Extract NDVI and PRI values, and % reflectance from xml files in ndviSensor and priSensor and insert into geostreams API.

TODO:

[x] Determine any dependencies
[x] Extract values from .bin files (these are actually xml, see below)
[x] ~~Check if time and location are in sync for two sensors (if so, records can be combined)~~
[x] write extractor to convert files with geospatial, time, reflectances and NDVI / PRI values to geostreams API
[x] document
[x] ~~write test.sh to work on sample data and compare to sample output~~ covered elsewhere. #76
[ ] insert plot level summaries into BETYdb

Suggestions

These data, where each record has a time, point location, and then a few data points are similar to the data stream from the pheno tractor. If we can take these both and insert them into the geostreams database, then we will have combined five sensors into one format. From that point it should be easy to write extractors that summarize plot (or any polygon) data from these sensors, and the database already has mapping and plotting features within Clowder.

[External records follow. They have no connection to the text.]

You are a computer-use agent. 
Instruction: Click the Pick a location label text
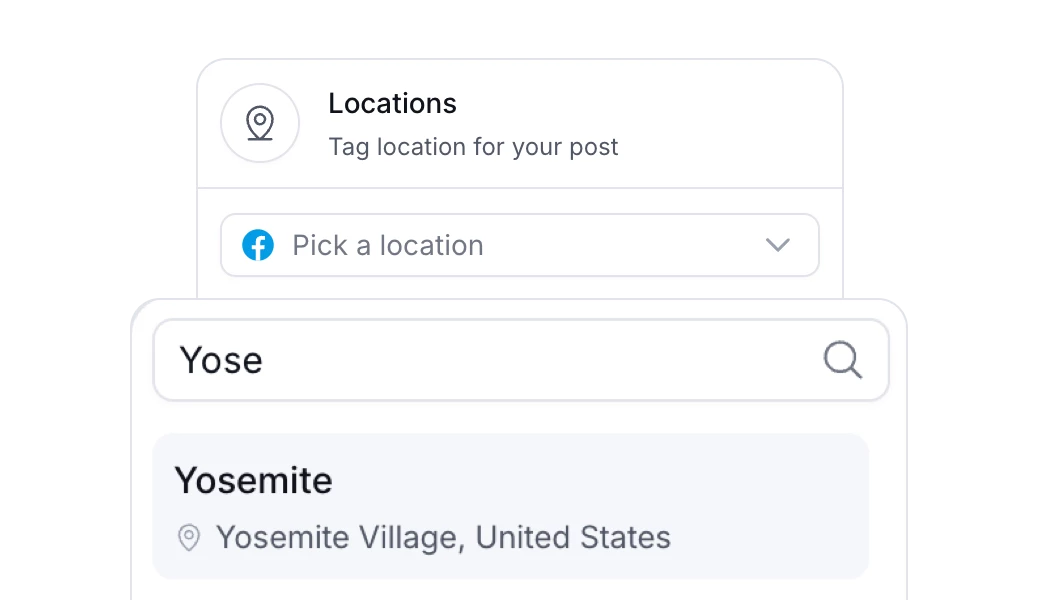[x=386, y=245]
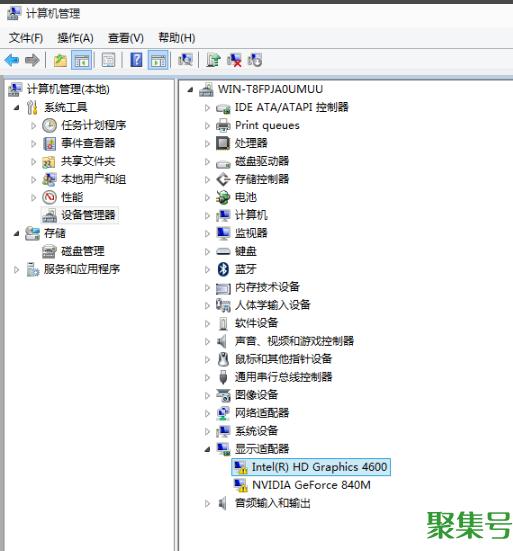Open the Help question mark toolbar icon
The height and width of the screenshot is (551, 513).
click(x=136, y=60)
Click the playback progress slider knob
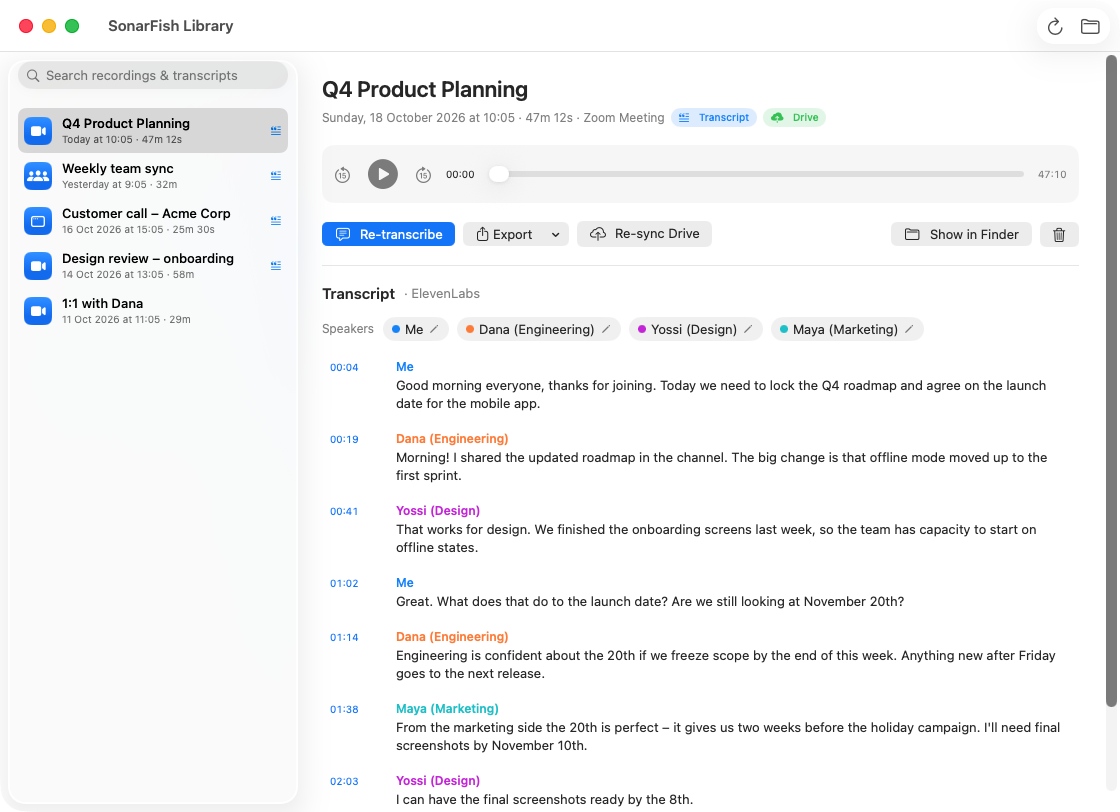 tap(499, 174)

This is what I am thinking - does this make sense from the Clowder and data stream standardization perspective @robkooper @max-zilla ? Does this make sense in general, and with respect to these datasets @Mamatemenrs, @remotesensinglab ?

Appendix

This is a subtask of #64

NDVI format

<LemnaTecData>
    <Entry name="NDVI" value="0.803190499146552" unit="-" />
    <Entry name="Channel1TOP633" value="233.078997755" unit="umol/m^2/s" />
    <Entry name="Channel4TOP800" value="221.7064438158" unit="umol/m^2/s" />
    <Entry name="Channel1DOWN633" value="3.6708662746" unit="umol/SR/m^2/s" />
    <Entry name="Channel4DOWN800" value="31.9918451094" unit="umol/SR/m^2/s" />
</LemnaTecData>

PRI example

<LemnaTecData>
    <Entry name="NDVI" value="0.047458169870772" unit="-" />
    <Entry name="Channel1TOP531" value="68.817235498" unit="umol/m^2/s" />
    <Entry name="Channel4TOP569" value="65.0497152665" unit="umol/m^2/s" />
    <Entry name="Channel1DOWN531" value="1.1867427872" unit="umol/SR /m^2/s" />
    <Entry name="Channel4DOWN569" value="1.2335518543" unit="umol/SR /m^2/s" />
</LemnaTecData>

dlebauer commented 8 years ago

According to specs, there is one NDVI sensor pointing up, one pointing down: @terraref/lemnatec could you please confirm?

ghost commented 8 years ago

@dlebauer - is this a priority for the V0 release?

dlebauer commented 8 years ago

Yes On Fri, Sep 23, 2016 at 11:46 AM Rachel Shekar notifications@github.com wrote:

@dlebauer https://github.com/dlebauer - is this a priority for the V0 release?

— You are receiving this because you were mentioned. Reply to this email directly, view it on GitHub https://github.com/terraref/computing-pipeline/issues/150#issuecomment-249243261, or mute the thread https://github.com/notifications/unsubscribe-auth/AAcX5834bWKS_-u2WtY_GjmMqGtoW5Luks5qtAJrgaJpZM4Jo3sG .

ZongyangLi commented 8 years ago

I look into bin files in /raw_data/ndviSensor/ several weeks ago. The content in the bin file is like:

<LemnaTecData>
    <Entry name="NDVI" value="0.486768492611564" unit="-" />
    <Entry name="Channel1TOP633" value="259.2523123703" unit="umol/m^2/s" />
    <Entry name="Channel4TOP800" value="230.8212727595" unit="umol/m^2/s" />
    <Entry name="Channel1DOWN633" value="8.0706465413" unit="umol/SR/m^2/s" />
    <Entry name="Channel4DOWN800" value="20.8157258431" unit="umol/SR/m^2/s" />
</LemnaTecData>

In the matlab codes GetNDVI.m, it reads the source file and outputs NDVI value given from source file.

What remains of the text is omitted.